*Исходный текст*

Интервью председателя Отдела внешних церковных связей Московского Патриархата митрополита Кирилла газете «Известия» (№ 204(27729) от 30 октября 2008 года).
— Владыка, расскажите, пожалуйста, как возникла идея построить в Гаване русский храм?
— В конце 1990-х годов в Отдел внешних церковных связей Московской Патриархии начали приходить письма с Кубы от наших соотечественников, которые оказались здесь по разным причинам и обстоятельствам. Специалисты, оставшиеся работать по контракту, женщины, которые выходили замуж за учившихся в Москве кубинских студентов и приезжали сюда, и так далее. По нашим подсчетам, количество русскоязычных людей, имеющих православные корни, составляет на Кубе около 14 тысяч. И вот, от них стали приходить письма с просьбами открыть в Гаване православный храм.

*Предоставленные данные*

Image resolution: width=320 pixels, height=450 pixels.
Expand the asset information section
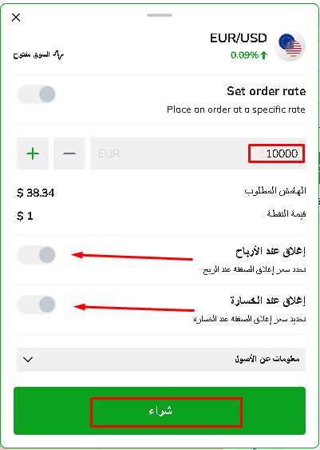pyautogui.click(x=161, y=360)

*Набор заданий*
[1] Ответьте по интервью митрополита Кирилла на вопросы:
(a) В какой газете и от какого числа опубликовано интервью?
(b) Сколько, по подсчетам Отдела, на Кубе русскоязычных людей с православными корнями?
(c) Когда в Отдел начали приходить письма с Кубы?
[2] Продолжите интервью митрополита Кирилла, начиная сразу после его последней фразы.
Данные представляют собой отдельный материал и к интервью митрополита Кирилла не относятся.

*Ответы на задания*
[1]
(a) В газете «Известия», от 30 октября 2008 года.
(b) Около 14 тысяч.
(c) В конце 1990-х годов.

[2]
До кубинской революции здесь был один православный храм — греческий — святых Константина и Елены. В 2002 году я приехал на Кубу, встречался с членами ЦК местной компартии и поставил вопрос о передаче нам этого бывшего греческого храма, где последние годы располагался молодежный театр. Кубинцы, понимая всю правомерность вопроса о создании прихода, оказались не готовы отобрать это здание у молодежи и передать его Церкви. Я говорил о возможности нашего финансового участия в строительстве нового театра, но и этот вариант не прошел. Тогда мы начали обсуждать перспективы возведение русского православного храма с нуля. И в 2004 году я снова вернулся на Кубу, чтобы лично встретиться с Фиделем Кастро.
Незадолго до того Фидель был прооперирован — во время одного из митингов он упал, сломал руку, повредил колено. Однако, несмотря на это, он нашел возможность со мной встретиться. Эта встреча была во многих отношениях замечательной. Во-первых, я был поражен его полной открытостью к самой постановке вопроса. Его реакция превзошла все мои ожидания. Он не просто сказал, что приветствует строительство в Гаване русского храма, но пообещал сделать со своей стороны все, чтобы храм появился как можно быстрее. «Я буду комиссаром этой стройки», — сказал Фидель.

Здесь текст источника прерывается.